Ecologie, retour sur la rencontre européenne de juin.

Publié le par LCR 06 OUEST

 

Propositions pour une campagne européenne sur les changements climatiques

 
Laurent Menghini

Laurent Menghini est membre de la commission nationale écologie de la LCR. Ce texte a servi d’introduction au point sur l’écologie, lors de la rencontre européenne des 31 mai et 1er juin 2008.


Les changements climatiques sont la manifestation la plus globale de la crise écologique qui affecte la planète. Globale, parce que ce sont l’ensemble des régions du monde qui sont touchées par le phénomène. Globale aussi, parce que c’est quasiment l’ensemble des activités économiques et productives qui sont à la source de cette crise et qui en retour en subiront les conséquences. Si l’augmentation de la température depuis l’ère préindustrielle est estimée à 0,6°C, les prévisions pour 2100, si aucune politique climatique n’est menée, oscillent entre + 1,1°C et + 6,4°C par rapport à 1990.

 
Alors que le maximum au-delà duquel des risques très graves sont envisagés pour l’humanité et les écosystèmes est estimé à une augmentation de 2°C par rapport à la période préindustrielle, on mesure l’imminence des risques et les défis auxquels nous sommes confrontés : risques de famines d’ampleur phénoménale, dues aux modifications des régimes des pluies, augmentation du nombre de tempêtes, montée du niveau des eaux, raréfaction de l’eau potable, etc. La combinaison de ces risques place l’humanité devant des changements qui vont avoir lieu avec une brutalité et une rapidité inédites à l’échelle de toute notre histoire.


L’ampleur de ces risques conduit la bourgeoisie, au niveau international et dans les différents pays industriels, à apporter des réponses, en particulier pour anticiper la période post-2012, c’est-à-dire la suite du protocole de Kyoto. Ces réponses sont insuffisantes pour répondre à l’ampleur des changements climatiques, mais elles peuvent par contre servir de cheval de Troie pour lancer de nouvelles attaques antisociales.

-----

Travail à faire:
1. Citez, dans l'extrait sur le climat, le passage qui s'ouvre sur les mots contenant « L’ampleur de ces » et se termine par « nouvelles attaques antisociales. ».
2. Dites si chacune de ces affirmations concorde avec l'extrait sur le climat, en répondant par oui ou par non et en citant les mots qui tranchent : (a) la hausse de la température depuis l'ère préindustrielle est estimée à 0,6°C ; (b) les réponses apportées par la bourgeoisie y sont jugées suffisantes ; (c) la rencontre européenne s'est tenue les 31 mai et 1er juin 2008.
3. Poursuivez l'extrait sur le climat à la suite de sa dernière phrase.
Les lignes ci-après forment un ensemble distinct de l'extrait.

Données fournies:
-----

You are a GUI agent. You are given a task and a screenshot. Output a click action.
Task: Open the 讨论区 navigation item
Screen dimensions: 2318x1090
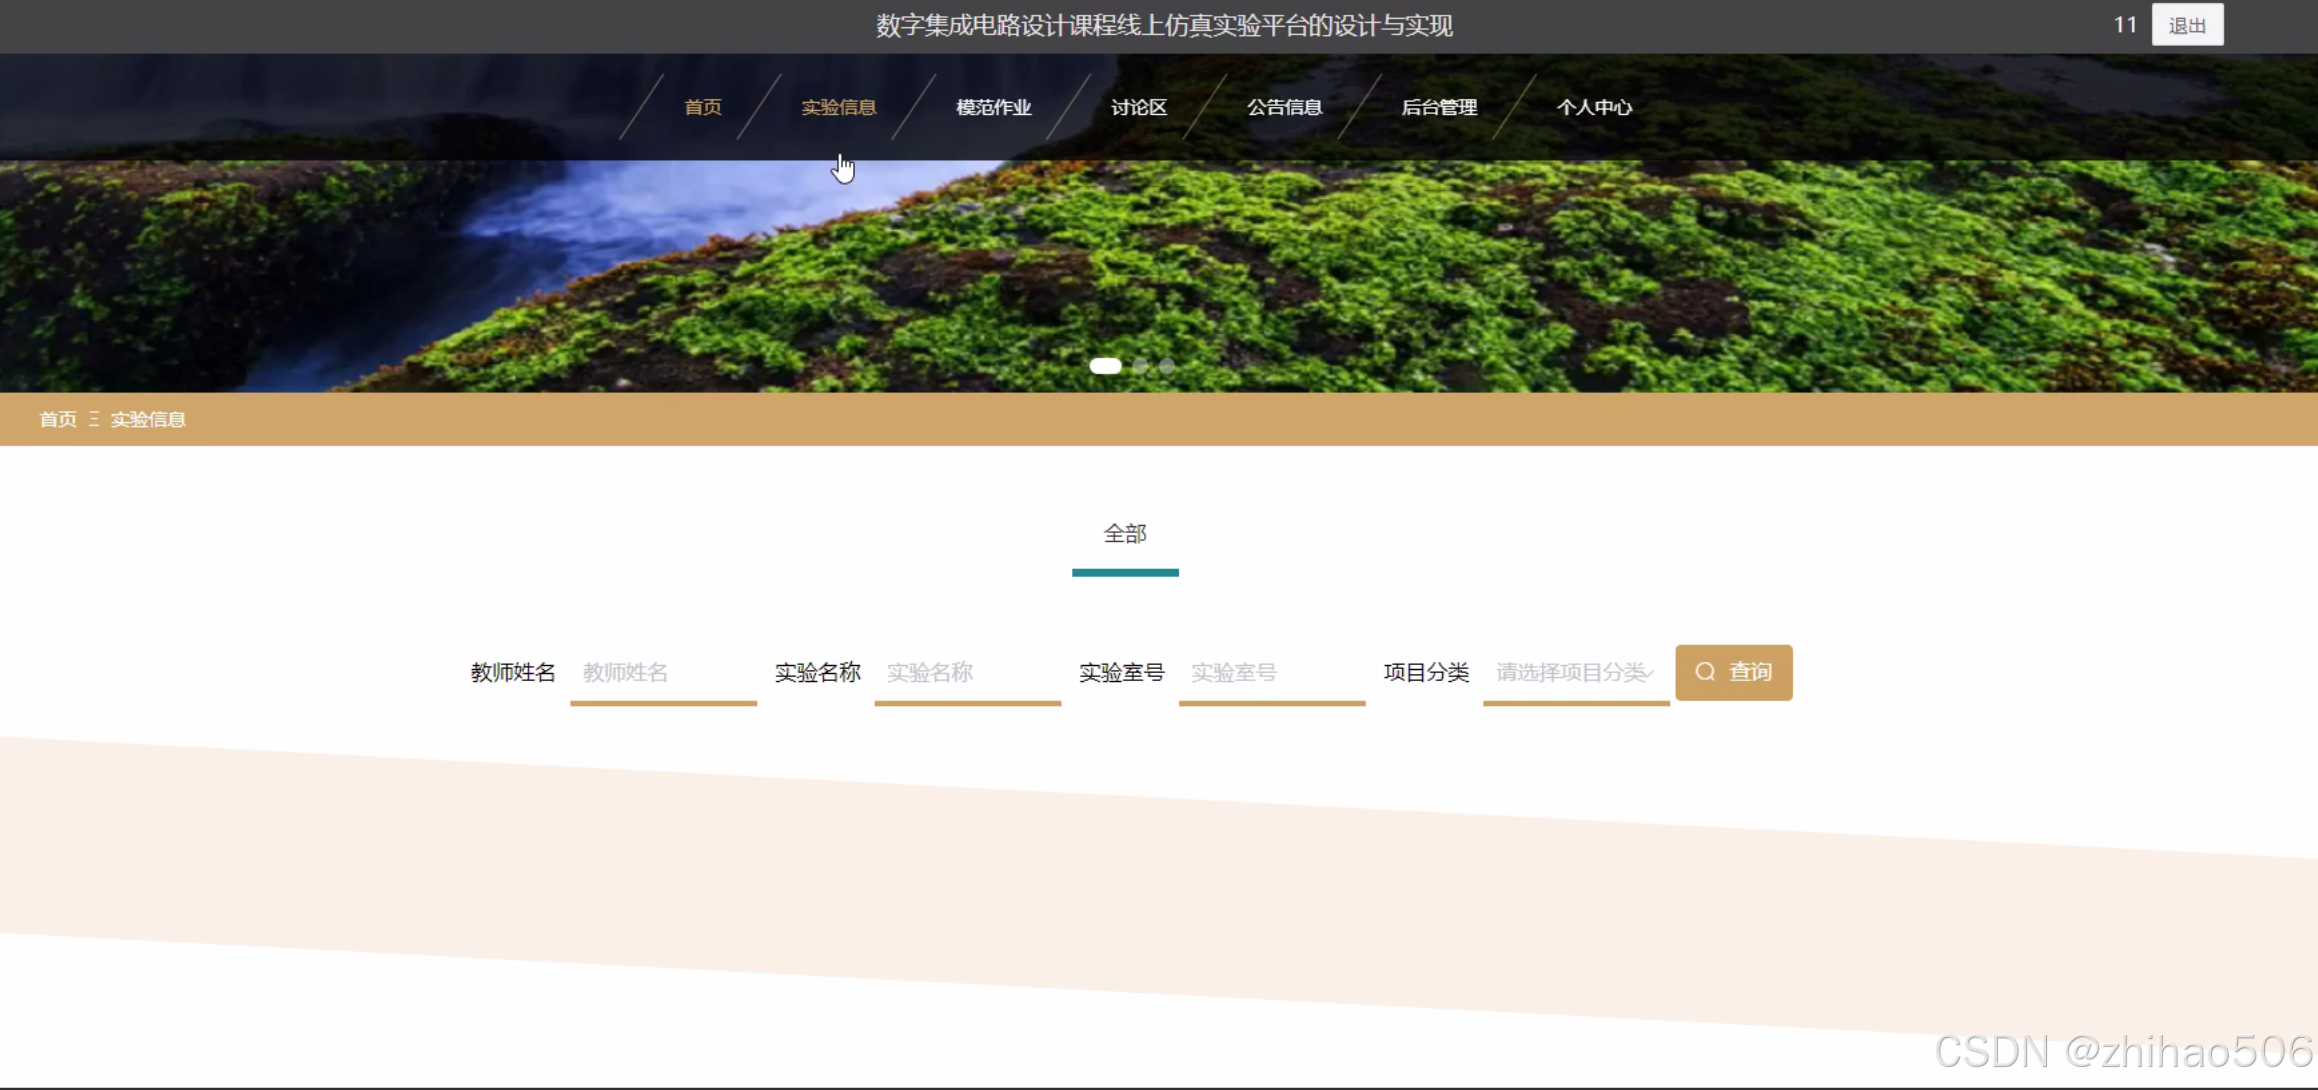(x=1138, y=107)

-----

Réponses attendues:
1.
L’ampleur de ces risques conduit la bourgeoisie, au niveau international et dans les différents pays industriels, à apporter des réponses, en particulier pour anticiper la période post-2012, c’est-à-dire la suite du protocole de Kyoto. Ces réponses sont insuffisantes pour répondre à l’ampleur des changements climatiques, mais elles peuvent par contre servir de cheval de Troie pour lancer de nouvelles attaques antisociales.

2.
(a) Oui : « Si l’augmentation de la température depuis l’ère préindustrielle est estimée à 0,6°C ».
(b) Non : « Ces réponses sont insuffisantes pour répondre à l’ampleur des changements climatiques ».
(c) Oui : « lors de la rencontre européenne des 31 mai et 1er juin 2008 ».

3.
Parallèlement, l’existence d’un organisme tel que le GIEC (Groupement international d’experts sur le climat, créé sous l’égide de l’ONU) légitime la critique des politiques menées par la bourgeoisie dans le mesure où celle-ci ne répond pas aux recommandations consensuelles du GIEC, à savoir :


— les émissions des GES (gaz à effet de serre) des pays industrialisés doivent diminuer de 25 % à 40 % d’ici 2020 ;


— les émissions globales doivent culminer d’ici 2020 puis décroître ensuite ;


— les émissions globales doivent diminuer de 50 % à 85 % d’ici 2050, dans le respect des droits sociaux et démocratiques.


L’incapacité pour la bourgeoisie de répondre à ces recommandations ouvre une brèche pour la gauche critique. De telles réductions ne peuvent en effet être obtenues sans changer radicalement le mode de production et de distribution, et heurtent donc de plein fouet la mondialisation capitaliste qui repose sur l’échange croissant de marchandises. A cet égard le camion est un instrument essentiel de la mise en concurrence des travailleurs à une échelle continentale.


Cette situation pose aux organisations de gauche et écologistes des questions nouvelles, qui vont peu à peu devenir primordiales dans le débat public. Pour ce qui concerne la LCR, ainsi que les autres forces de la gauche radicale, il s’agit d’articuler des réponses politiques et de participer ou impulser des cadres de mobilisation unitaires.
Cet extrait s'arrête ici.